#### Task goal
Report every line in the listing below where the string "track" shows up.

#### Material for this task

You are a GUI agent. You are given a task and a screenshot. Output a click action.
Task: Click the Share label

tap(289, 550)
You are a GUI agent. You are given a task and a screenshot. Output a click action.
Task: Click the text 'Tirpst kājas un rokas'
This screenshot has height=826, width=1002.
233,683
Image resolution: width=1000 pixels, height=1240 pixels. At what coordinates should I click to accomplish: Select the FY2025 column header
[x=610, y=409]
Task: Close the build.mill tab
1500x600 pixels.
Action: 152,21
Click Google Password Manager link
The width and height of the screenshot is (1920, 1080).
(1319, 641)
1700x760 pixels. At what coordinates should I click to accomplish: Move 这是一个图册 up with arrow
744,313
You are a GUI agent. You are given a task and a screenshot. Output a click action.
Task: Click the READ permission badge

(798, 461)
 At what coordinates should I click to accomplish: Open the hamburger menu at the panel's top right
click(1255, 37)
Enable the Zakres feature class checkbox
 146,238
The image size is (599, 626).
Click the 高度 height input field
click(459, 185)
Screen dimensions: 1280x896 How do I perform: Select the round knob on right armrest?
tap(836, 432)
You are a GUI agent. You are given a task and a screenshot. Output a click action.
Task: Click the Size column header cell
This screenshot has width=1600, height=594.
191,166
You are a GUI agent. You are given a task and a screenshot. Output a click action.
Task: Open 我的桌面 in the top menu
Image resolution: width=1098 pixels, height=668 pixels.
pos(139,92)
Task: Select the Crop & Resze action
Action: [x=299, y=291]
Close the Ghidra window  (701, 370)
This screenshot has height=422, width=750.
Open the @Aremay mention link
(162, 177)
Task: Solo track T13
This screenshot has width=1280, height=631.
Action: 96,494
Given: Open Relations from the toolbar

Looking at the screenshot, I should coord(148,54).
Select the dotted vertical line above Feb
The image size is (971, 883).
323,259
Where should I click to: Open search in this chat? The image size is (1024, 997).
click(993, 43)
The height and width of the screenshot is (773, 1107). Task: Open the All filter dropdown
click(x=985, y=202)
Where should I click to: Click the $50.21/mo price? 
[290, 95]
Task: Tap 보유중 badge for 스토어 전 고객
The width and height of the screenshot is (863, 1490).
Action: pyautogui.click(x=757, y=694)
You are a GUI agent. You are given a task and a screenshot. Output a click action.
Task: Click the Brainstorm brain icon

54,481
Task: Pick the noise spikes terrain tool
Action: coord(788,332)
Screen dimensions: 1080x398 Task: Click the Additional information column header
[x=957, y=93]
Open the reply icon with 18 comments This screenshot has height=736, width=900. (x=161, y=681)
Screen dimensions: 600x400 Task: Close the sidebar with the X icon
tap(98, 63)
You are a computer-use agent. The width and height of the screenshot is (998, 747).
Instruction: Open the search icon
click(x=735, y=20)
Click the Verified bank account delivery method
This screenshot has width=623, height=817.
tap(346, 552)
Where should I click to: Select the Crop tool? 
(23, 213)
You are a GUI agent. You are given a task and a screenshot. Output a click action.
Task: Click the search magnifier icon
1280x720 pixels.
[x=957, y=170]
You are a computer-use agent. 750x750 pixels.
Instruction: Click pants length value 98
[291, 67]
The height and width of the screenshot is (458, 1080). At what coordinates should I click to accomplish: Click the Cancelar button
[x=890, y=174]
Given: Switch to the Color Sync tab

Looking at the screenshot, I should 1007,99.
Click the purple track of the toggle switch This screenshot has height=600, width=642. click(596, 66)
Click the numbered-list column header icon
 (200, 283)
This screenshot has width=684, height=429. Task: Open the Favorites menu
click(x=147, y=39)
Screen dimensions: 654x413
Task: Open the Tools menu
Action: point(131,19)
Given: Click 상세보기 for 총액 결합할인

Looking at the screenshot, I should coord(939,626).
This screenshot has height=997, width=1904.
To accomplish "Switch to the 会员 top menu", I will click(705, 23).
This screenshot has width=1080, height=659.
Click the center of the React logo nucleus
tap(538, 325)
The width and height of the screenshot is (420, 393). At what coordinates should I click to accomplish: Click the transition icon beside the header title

########

#### Written reply
Task: Solo track T13
Click the purple track of the toggle switch This screenshot has height=600, width=642. click(596, 66)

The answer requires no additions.